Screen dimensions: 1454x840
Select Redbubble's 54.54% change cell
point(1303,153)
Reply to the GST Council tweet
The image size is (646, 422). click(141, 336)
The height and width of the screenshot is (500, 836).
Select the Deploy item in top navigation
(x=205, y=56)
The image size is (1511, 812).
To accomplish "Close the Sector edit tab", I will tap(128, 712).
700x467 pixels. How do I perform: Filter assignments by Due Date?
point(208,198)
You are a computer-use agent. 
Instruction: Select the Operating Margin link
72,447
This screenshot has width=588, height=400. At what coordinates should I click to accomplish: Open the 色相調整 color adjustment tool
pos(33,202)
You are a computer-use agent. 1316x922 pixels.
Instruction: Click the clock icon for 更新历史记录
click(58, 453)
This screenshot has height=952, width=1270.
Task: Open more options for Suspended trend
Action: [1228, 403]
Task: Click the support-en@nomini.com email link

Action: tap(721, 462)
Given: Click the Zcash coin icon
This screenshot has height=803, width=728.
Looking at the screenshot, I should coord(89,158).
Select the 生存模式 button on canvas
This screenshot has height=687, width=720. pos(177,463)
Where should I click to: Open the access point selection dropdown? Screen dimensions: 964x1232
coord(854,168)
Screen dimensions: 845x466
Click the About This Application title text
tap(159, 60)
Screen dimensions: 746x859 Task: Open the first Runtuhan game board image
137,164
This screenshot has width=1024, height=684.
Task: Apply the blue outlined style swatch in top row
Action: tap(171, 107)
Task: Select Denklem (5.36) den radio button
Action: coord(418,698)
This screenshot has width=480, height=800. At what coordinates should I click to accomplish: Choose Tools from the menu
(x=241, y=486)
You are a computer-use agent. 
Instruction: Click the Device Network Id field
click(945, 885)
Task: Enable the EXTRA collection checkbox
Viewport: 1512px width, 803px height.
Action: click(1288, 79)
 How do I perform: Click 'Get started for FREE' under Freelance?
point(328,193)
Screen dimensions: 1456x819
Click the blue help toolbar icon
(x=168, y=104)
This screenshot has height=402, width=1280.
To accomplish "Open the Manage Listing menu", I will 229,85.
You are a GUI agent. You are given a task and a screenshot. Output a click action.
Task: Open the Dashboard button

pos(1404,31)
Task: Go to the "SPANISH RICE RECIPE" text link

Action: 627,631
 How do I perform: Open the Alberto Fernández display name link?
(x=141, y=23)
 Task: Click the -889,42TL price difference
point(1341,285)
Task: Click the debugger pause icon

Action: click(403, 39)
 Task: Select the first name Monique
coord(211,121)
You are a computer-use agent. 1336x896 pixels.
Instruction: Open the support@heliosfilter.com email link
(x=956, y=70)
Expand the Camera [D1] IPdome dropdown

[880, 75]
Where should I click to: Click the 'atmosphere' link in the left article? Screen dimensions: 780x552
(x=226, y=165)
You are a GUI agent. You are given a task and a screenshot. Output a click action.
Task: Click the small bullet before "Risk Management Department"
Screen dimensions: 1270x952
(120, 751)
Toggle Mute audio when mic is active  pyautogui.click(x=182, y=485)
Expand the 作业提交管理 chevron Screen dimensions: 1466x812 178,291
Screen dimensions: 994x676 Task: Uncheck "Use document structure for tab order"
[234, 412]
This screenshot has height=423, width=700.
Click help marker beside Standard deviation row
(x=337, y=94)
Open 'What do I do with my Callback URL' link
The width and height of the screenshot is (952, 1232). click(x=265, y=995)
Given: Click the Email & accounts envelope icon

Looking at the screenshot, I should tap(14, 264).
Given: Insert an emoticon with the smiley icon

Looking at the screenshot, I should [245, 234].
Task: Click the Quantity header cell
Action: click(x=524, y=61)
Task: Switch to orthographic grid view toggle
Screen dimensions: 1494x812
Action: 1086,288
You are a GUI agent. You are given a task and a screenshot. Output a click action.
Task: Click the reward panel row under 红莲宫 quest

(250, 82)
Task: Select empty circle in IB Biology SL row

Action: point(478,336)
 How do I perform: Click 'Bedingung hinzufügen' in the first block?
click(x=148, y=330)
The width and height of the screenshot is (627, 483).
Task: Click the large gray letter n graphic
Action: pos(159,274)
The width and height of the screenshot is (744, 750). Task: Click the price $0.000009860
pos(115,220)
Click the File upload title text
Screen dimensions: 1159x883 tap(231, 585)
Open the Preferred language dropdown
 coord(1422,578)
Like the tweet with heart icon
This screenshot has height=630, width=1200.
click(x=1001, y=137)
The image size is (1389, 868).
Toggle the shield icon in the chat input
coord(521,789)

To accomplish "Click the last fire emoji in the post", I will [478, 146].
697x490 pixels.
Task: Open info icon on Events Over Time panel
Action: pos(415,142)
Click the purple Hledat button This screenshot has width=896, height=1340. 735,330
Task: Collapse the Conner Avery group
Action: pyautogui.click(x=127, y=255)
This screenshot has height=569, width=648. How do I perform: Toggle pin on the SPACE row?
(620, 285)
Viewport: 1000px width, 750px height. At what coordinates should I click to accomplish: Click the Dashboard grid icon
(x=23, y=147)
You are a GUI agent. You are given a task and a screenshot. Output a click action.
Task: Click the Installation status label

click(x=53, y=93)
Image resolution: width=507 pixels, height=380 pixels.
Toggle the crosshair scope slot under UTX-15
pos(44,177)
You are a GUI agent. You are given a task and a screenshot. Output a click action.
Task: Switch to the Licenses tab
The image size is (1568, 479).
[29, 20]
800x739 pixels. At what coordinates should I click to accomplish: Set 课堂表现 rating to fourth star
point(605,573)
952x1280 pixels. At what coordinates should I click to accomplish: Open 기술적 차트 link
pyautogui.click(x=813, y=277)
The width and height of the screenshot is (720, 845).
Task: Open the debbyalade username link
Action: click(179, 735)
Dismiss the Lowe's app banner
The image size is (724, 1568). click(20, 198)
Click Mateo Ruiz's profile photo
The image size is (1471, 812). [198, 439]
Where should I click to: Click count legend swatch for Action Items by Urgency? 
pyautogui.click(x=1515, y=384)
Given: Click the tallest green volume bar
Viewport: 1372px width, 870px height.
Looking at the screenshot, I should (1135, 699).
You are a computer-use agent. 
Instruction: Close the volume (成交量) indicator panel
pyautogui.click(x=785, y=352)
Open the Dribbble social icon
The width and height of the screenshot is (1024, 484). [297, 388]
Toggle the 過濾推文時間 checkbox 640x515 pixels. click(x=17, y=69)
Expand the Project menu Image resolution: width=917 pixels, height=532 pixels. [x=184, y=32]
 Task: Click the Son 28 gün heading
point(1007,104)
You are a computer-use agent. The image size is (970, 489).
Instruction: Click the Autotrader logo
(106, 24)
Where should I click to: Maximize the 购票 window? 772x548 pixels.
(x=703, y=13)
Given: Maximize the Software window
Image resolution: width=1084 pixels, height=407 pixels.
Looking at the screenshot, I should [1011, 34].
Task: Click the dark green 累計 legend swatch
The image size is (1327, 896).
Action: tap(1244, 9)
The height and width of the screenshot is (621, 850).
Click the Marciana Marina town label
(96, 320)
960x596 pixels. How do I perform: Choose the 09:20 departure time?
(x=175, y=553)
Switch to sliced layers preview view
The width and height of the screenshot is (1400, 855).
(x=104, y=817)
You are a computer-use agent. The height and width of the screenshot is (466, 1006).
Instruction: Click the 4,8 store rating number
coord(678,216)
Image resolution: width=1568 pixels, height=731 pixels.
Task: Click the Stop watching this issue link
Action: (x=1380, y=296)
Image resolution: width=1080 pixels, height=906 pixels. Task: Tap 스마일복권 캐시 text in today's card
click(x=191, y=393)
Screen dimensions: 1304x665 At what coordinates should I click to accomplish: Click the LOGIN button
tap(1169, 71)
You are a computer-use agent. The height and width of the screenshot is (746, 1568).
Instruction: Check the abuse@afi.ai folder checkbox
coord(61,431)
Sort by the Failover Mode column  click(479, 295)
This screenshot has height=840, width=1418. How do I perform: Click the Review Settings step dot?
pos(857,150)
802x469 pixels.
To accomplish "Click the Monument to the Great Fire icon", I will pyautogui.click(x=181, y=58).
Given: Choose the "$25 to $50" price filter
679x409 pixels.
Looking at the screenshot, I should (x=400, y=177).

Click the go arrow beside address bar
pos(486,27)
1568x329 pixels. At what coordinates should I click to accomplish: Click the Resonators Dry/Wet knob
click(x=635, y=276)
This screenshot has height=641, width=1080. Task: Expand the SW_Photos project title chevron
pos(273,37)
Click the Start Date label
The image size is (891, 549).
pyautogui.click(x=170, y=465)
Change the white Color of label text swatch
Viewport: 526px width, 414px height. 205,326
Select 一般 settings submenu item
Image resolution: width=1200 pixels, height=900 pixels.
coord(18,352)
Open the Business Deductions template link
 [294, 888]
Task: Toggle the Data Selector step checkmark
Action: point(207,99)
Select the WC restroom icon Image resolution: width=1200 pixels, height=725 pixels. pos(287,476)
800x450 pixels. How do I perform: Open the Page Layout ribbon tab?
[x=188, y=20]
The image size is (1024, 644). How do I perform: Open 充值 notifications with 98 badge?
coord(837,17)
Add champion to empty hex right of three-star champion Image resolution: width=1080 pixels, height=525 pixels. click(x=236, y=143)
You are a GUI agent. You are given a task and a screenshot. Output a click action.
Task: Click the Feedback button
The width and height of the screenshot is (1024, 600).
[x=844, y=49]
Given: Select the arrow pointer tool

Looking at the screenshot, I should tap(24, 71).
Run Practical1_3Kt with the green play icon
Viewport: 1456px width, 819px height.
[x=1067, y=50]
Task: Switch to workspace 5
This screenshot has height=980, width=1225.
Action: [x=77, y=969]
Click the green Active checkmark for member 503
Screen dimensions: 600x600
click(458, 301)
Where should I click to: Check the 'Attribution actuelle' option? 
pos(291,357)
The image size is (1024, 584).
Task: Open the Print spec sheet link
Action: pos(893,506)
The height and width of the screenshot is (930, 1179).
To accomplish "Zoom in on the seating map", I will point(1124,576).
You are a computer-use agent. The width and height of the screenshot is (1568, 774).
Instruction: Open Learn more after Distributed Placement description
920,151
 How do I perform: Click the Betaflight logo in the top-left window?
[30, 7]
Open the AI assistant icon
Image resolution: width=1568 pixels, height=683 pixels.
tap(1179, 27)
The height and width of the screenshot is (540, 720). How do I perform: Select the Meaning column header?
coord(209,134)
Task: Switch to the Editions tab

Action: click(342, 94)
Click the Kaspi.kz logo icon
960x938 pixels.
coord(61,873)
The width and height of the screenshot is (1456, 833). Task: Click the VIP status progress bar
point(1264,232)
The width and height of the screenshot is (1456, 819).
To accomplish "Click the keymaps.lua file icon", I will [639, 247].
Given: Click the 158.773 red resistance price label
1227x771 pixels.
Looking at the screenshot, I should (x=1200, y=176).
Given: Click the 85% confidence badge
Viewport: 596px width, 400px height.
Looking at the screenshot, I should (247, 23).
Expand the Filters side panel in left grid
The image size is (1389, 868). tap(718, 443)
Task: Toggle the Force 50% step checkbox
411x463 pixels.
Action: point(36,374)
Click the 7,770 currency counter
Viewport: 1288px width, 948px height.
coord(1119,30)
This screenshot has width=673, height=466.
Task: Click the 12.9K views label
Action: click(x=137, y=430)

▶ **EXERCISE OBJECTIVE**: Start with the line above that contains "Instruction: Select the Operating Margin link" and end with the line that contains "Task: Enable the EXTRA collection checkbox". Write out those lines exactly, and only those.

▶ **ANSWER FOR THIS EXERCISE**:
Instruction: Select the Operating Margin link
72,447
This screenshot has width=588, height=400. At what coordinates should I click to accomplish: Open the 色相調整 color adjustment tool
pos(33,202)
You are a computer-use agent. 1316x922 pixels.
Instruction: Click the clock icon for 更新历史记录
click(58, 453)
This screenshot has height=952, width=1270.
Task: Open more options for Suspended trend
Action: [1228, 403]
Task: Click the support-en@nomini.com email link

Action: tap(721, 462)
Given: Click the Zcash coin icon
This screenshot has height=803, width=728.
Looking at the screenshot, I should coord(89,158).
Select the 生存模式 button on canvas
This screenshot has height=687, width=720. pos(177,463)
Where should I click to: Open the access point selection dropdown? Screen dimensions: 964x1232
coord(854,168)
Screen dimensions: 845x466
Click the About This Application title text
tap(159, 60)
Screen dimensions: 746x859 Task: Open the first Runtuhan game board image
137,164
This screenshot has width=1024, height=684.
Task: Apply the blue outlined style swatch in top row
Action: tap(171, 107)
Task: Select Denklem (5.36) den radio button
Action: coord(418,698)
This screenshot has width=480, height=800. At what coordinates should I click to accomplish: Choose Tools from the menu
(x=241, y=486)
You are a computer-use agent. 
Instruction: Click the Device Network Id field
click(945, 885)
Task: Enable the EXTRA collection checkbox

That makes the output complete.